### Exercise materials
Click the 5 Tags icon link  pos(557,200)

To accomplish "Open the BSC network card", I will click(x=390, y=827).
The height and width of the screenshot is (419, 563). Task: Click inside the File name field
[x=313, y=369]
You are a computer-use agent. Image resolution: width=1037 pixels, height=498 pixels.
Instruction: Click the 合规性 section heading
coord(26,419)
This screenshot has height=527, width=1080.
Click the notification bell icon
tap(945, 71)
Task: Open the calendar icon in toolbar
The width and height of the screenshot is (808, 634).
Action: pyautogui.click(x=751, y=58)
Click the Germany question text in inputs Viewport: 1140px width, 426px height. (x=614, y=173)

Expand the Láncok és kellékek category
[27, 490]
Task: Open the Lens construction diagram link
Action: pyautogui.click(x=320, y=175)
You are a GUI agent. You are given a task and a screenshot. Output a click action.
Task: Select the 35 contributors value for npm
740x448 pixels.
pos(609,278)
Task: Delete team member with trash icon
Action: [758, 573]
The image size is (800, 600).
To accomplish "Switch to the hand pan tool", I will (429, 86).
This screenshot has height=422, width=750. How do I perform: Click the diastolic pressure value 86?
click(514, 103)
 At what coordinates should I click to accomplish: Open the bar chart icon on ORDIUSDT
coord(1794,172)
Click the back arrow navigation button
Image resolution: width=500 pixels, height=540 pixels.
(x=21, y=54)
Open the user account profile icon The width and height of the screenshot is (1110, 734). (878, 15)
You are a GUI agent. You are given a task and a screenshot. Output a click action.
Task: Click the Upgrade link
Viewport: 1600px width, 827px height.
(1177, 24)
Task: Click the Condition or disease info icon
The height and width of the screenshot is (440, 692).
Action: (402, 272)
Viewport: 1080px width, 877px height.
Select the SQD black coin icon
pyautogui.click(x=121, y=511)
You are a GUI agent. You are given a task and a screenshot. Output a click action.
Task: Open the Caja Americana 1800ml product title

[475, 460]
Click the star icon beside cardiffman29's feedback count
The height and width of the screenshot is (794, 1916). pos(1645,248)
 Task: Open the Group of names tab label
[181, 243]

### About this task
Return the lines exactly as they stand, please. Start at the top of the material and finish with the line where "Task: Select the" appears.

### Answer for the task
Click the 5 Tags icon link  pos(557,200)

To accomplish "Open the BSC network card", I will click(x=390, y=827).
The height and width of the screenshot is (419, 563). Task: Click inside the File name field
[x=313, y=369]
You are a computer-use agent. Image resolution: width=1037 pixels, height=498 pixels.
Instruction: Click the 合规性 section heading
coord(26,419)
This screenshot has height=527, width=1080.
Click the notification bell icon
tap(945, 71)
Task: Open the calendar icon in toolbar
The width and height of the screenshot is (808, 634).
Action: pyautogui.click(x=751, y=58)
Click the Germany question text in inputs Viewport: 1140px width, 426px height. (x=614, y=173)

Expand the Láncok és kellékek category
[27, 490]
Task: Open the Lens construction diagram link
Action: pyautogui.click(x=320, y=175)
You are a GUI agent. You are given a task and a screenshot. Output a click action.
Task: Select the 35 contributors value for npm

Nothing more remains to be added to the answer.